=== Exercise material ===

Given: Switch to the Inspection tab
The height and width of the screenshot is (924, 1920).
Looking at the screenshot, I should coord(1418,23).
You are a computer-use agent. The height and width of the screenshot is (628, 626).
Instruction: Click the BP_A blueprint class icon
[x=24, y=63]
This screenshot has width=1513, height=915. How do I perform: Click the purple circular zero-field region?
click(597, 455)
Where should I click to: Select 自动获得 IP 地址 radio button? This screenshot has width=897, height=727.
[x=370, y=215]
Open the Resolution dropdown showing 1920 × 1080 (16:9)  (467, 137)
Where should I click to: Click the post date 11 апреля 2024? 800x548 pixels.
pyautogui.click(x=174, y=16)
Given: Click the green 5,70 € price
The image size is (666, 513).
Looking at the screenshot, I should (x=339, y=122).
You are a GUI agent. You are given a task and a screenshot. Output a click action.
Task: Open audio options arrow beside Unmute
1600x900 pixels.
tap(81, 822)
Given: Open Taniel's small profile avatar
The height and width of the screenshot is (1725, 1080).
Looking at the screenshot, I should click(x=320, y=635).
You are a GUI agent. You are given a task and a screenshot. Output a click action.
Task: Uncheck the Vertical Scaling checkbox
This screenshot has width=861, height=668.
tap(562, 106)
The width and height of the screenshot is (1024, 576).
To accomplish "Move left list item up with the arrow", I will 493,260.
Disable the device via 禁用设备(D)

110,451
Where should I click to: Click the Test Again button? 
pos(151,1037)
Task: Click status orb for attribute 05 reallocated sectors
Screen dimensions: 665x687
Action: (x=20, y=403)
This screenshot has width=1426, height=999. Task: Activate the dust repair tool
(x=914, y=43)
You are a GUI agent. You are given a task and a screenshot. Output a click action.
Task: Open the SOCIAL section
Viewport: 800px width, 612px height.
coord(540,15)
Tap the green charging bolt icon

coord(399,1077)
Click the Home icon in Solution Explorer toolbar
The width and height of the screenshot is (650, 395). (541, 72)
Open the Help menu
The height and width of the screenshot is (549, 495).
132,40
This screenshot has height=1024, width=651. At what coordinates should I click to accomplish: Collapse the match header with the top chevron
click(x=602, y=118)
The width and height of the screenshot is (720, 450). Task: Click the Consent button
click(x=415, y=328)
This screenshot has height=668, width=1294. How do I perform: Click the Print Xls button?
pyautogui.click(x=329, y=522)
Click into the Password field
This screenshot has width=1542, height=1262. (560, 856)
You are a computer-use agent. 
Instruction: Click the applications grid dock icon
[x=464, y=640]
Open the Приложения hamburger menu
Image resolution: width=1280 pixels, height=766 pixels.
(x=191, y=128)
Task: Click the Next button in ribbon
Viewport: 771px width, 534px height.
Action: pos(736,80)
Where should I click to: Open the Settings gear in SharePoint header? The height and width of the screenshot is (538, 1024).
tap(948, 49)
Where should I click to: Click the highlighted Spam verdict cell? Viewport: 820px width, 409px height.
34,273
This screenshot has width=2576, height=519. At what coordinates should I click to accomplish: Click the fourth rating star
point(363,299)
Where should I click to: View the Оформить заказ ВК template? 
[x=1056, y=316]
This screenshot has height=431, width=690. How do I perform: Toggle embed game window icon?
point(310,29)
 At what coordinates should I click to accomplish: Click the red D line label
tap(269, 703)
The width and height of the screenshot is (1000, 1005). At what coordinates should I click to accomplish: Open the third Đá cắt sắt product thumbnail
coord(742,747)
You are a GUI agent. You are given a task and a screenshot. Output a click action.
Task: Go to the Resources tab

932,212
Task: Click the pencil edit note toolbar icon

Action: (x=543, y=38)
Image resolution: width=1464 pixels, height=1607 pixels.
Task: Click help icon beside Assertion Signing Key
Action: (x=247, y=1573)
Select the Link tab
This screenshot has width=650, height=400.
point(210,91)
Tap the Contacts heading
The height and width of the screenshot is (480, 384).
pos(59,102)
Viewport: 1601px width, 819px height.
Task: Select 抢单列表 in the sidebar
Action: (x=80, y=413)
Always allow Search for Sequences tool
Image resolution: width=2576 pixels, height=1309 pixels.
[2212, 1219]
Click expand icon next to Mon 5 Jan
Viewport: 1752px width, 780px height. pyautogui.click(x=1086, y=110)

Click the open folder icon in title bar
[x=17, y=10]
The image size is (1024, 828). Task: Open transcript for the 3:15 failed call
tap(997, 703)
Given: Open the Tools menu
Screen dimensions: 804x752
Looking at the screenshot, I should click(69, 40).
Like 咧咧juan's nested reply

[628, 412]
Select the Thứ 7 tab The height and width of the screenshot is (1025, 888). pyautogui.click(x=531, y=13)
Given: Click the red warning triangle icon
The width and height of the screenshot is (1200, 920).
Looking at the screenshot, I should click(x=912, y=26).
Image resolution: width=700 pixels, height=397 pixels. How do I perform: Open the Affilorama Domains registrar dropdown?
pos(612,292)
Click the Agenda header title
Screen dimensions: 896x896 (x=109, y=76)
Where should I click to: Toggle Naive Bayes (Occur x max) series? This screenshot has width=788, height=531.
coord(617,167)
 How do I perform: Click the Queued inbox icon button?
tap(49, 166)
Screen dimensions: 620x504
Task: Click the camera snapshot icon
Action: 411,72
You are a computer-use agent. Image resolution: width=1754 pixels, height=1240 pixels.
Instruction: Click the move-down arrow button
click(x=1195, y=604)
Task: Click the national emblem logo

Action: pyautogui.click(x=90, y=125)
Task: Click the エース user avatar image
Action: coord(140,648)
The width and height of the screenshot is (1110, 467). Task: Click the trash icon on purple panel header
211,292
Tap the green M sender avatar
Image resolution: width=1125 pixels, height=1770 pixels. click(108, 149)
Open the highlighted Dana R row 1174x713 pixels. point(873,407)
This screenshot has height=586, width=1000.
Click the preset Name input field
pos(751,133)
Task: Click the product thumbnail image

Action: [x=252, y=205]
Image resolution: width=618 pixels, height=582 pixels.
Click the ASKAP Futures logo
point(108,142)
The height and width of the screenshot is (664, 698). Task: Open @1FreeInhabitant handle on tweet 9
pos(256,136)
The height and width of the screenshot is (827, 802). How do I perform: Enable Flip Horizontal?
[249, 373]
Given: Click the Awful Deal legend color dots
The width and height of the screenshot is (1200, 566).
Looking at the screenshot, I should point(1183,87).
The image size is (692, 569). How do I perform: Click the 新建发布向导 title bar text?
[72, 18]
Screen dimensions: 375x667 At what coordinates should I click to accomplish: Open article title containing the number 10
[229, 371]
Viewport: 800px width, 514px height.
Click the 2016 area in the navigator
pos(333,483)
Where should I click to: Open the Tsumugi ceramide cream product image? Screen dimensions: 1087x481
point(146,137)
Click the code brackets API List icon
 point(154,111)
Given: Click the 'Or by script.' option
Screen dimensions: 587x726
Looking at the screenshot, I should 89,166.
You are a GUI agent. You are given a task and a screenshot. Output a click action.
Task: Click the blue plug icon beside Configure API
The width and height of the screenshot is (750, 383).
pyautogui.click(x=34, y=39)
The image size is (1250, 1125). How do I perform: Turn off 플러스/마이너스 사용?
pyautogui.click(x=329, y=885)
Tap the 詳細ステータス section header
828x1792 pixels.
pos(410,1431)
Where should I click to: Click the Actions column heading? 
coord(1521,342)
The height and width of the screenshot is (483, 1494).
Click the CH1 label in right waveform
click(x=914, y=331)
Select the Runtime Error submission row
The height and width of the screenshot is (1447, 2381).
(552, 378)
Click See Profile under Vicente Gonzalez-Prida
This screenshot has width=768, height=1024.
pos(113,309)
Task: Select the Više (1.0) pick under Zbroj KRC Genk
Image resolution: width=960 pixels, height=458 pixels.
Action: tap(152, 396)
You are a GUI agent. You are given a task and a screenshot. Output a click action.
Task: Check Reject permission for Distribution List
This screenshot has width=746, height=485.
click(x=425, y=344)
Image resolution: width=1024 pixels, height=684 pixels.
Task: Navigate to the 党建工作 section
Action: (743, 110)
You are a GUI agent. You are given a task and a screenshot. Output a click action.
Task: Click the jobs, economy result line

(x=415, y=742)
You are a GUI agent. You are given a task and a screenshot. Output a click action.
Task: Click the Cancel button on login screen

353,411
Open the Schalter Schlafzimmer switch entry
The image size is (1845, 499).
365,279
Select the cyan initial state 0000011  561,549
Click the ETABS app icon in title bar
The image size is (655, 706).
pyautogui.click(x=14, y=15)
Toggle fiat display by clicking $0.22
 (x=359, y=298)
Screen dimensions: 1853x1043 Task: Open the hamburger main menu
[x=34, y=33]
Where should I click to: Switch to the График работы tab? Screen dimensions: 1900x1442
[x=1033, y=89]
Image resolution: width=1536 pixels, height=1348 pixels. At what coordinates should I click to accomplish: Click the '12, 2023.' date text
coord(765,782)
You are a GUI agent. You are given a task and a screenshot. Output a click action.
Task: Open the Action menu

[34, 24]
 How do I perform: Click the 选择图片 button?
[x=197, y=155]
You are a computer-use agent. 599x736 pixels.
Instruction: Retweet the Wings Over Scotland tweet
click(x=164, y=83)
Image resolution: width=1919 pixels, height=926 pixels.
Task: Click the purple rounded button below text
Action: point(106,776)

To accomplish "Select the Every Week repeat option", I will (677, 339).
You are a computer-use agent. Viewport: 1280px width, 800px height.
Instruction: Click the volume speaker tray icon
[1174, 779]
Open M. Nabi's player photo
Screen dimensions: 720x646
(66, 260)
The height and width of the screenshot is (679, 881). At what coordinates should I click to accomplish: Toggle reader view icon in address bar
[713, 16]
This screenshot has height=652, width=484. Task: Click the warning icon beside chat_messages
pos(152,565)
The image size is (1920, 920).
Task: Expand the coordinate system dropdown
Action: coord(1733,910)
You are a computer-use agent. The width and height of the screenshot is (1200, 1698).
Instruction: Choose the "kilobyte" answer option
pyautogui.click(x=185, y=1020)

=== What is being asked ===
Between the first line of the entries above and the line with "Task: Open the SOCIAL section", both included, copy every line exactly and nothing outside that range.

=== Answer area ===
Given: Switch to the Inspection tab
The height and width of the screenshot is (924, 1920).
Looking at the screenshot, I should coord(1418,23).
You are a computer-use agent. The height and width of the screenshot is (628, 626).
Instruction: Click the BP_A blueprint class icon
[x=24, y=63]
This screenshot has width=1513, height=915. How do I perform: Click the purple circular zero-field region?
click(597, 455)
Where should I click to: Select 自动获得 IP 地址 radio button? This screenshot has width=897, height=727.
[x=370, y=215]
Open the Resolution dropdown showing 1920 × 1080 (16:9)  (467, 137)
Where should I click to: Click the post date 11 апреля 2024? 800x548 pixels.
pyautogui.click(x=174, y=16)
Given: Click the green 5,70 € price
The image size is (666, 513).
Looking at the screenshot, I should (x=339, y=122).
You are a GUI agent. You are given a task and a screenshot. Output a click action.
Task: Open audio options arrow beside Unmute
1600x900 pixels.
tap(81, 822)
Given: Open Taniel's small profile avatar
The height and width of the screenshot is (1725, 1080).
Looking at the screenshot, I should click(x=320, y=635).
You are a GUI agent. You are given a task and a screenshot. Output a click action.
Task: Uncheck the Vertical Scaling checkbox
This screenshot has width=861, height=668.
tap(562, 106)
The width and height of the screenshot is (1024, 576).
To accomplish "Move left list item up with the arrow", I will 493,260.
Disable the device via 禁用设备(D)

110,451
Where should I click to: Click the Test Again button? 
pos(151,1037)
Task: Click status orb for attribute 05 reallocated sectors
Screen dimensions: 665x687
Action: (x=20, y=403)
This screenshot has width=1426, height=999. Task: Activate the dust repair tool
(x=914, y=43)
You are a GUI agent. You are given a task and a screenshot. Output a click action.
Task: Open the SOCIAL section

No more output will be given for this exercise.